Food Building (built 1954)
One thing we could agree on though, was that we all loved the Food Building. We would float deliriously through its great halls, like foraging whales, inhaling countless free samples of convenience foods until we were gorged to the bursting. I often detoured to admire the enormous butter sculptures, which in various years included a life-sized replica of the Beatles and once, a complete diorama of Neil Armstrong standing beside his lunar module. Quickly, I would rejoin my friends so I could stuff myself with even more free food. On the long ride home we would collapse onto the subway seats, pleasantly hallucinating from the amount of advanced chemistry we had just eaten, all thoughts of school happily expunged from our minds.

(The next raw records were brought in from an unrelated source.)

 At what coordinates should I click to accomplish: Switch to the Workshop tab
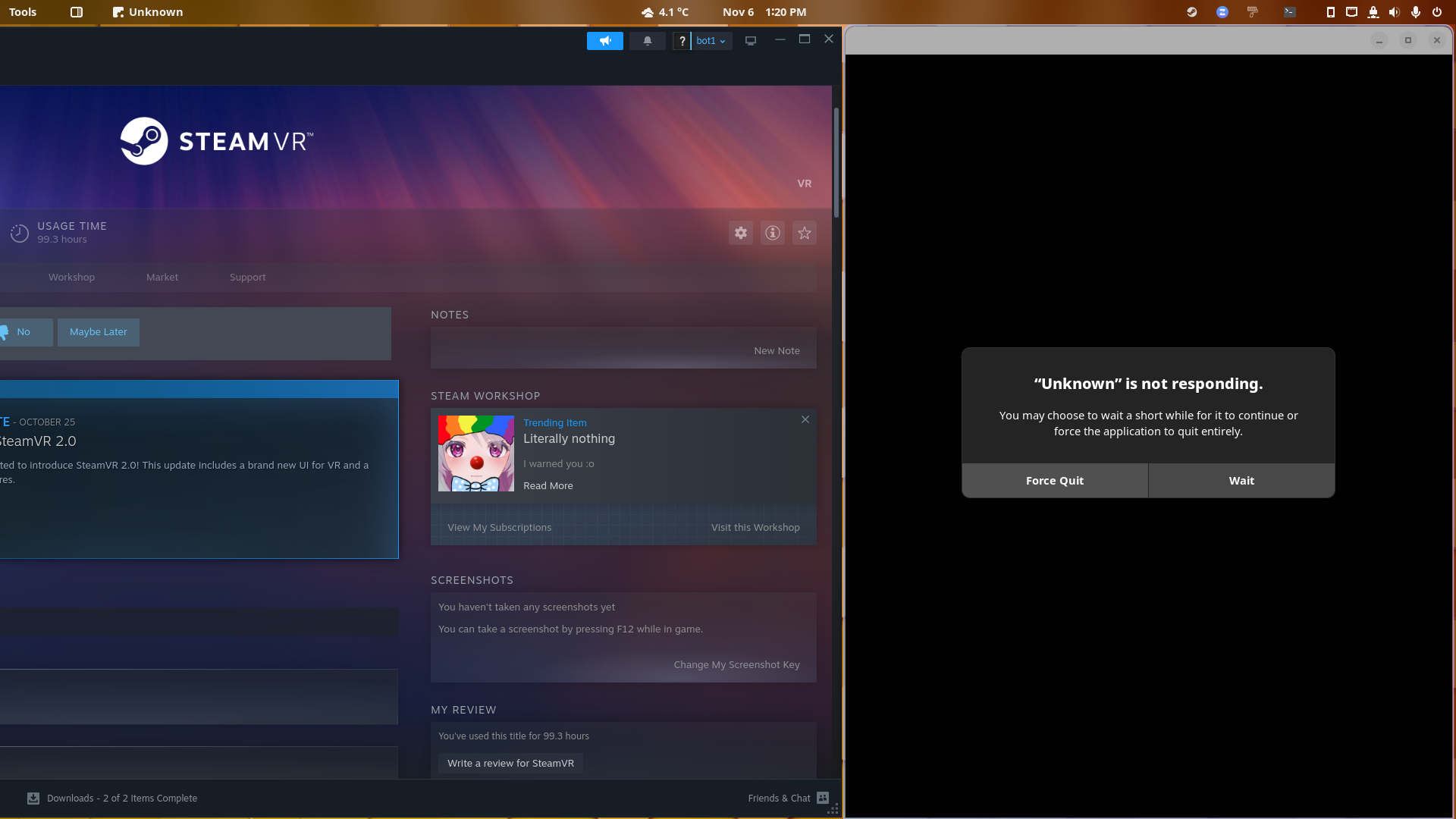point(71,277)
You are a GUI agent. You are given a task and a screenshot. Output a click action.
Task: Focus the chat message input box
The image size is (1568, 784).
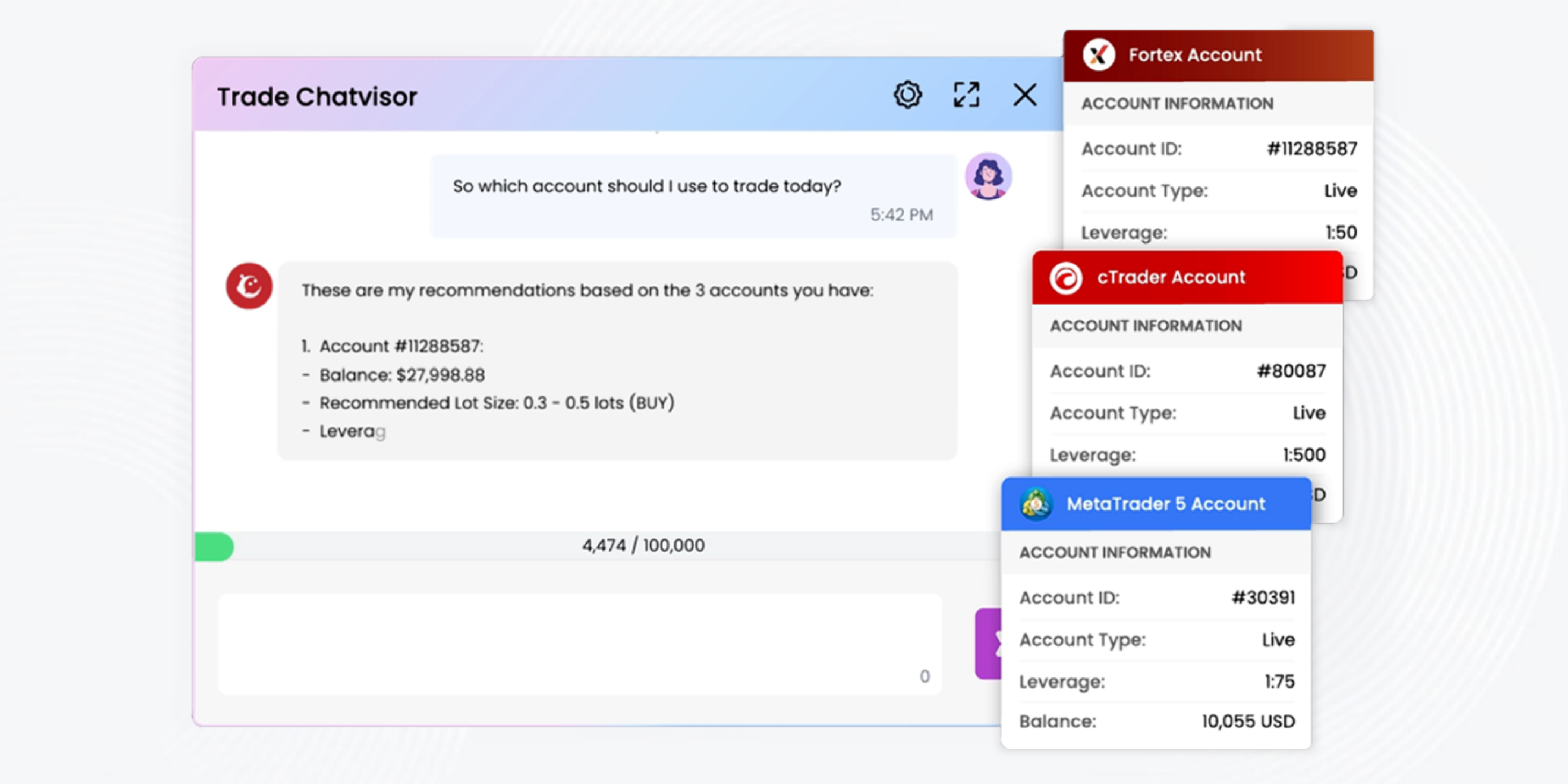pos(579,643)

Back in those days, I never thought much of the future. There would always be another Ex, and fall would always follow summer in a predictable cadence of weather. But now I’m not so sure.
Three and a half decades later and I am living on the Pacific coast. This summer was kind of a low-key affair here and the first cool rains of autumn have already started. Yet just a few weeks ago, scientists confirmed that human-induced global warming has reached a tipping point, effectively saying that we have passed the point beyond which the consequences of our actions on the earth’s climate can be readily reversed. Shortly after this announcement, nearly the entire city of New Orleans is obliterated by a massive hurricane, caused by excess heat in our atmosphere.
On damp evenings, a little tree frog climbs into my bathroom window, as if to wish me good night. In Haida and Tlingit culture, Frog Woman, is one of the oldest and most powerful deities, an embodiment of nature and a repository for our collective memory of natural disaster. Though the frog seems frail and defenceless, her wrath, when unleashed, knows no bounds. But this only happens when we cause her the deepest of grief. In a little park in downtown Victoria, Frog Woman’s long wooden tears drip down from an old totem pole. In her arms, she holds the body of her dead son who has been thrown into a campfire by a callous young chief. She scorches the earth in her vengeance, killing everyone except for two women, who go on to become the ancestors of all subsequent generations. It is said that as the Frog Woman’s fire approached the people’ villages, they offered up their prayers, begging her for forgiveness. But it was too late. Her anger once released could no longer be abated. Time could just not be turned back.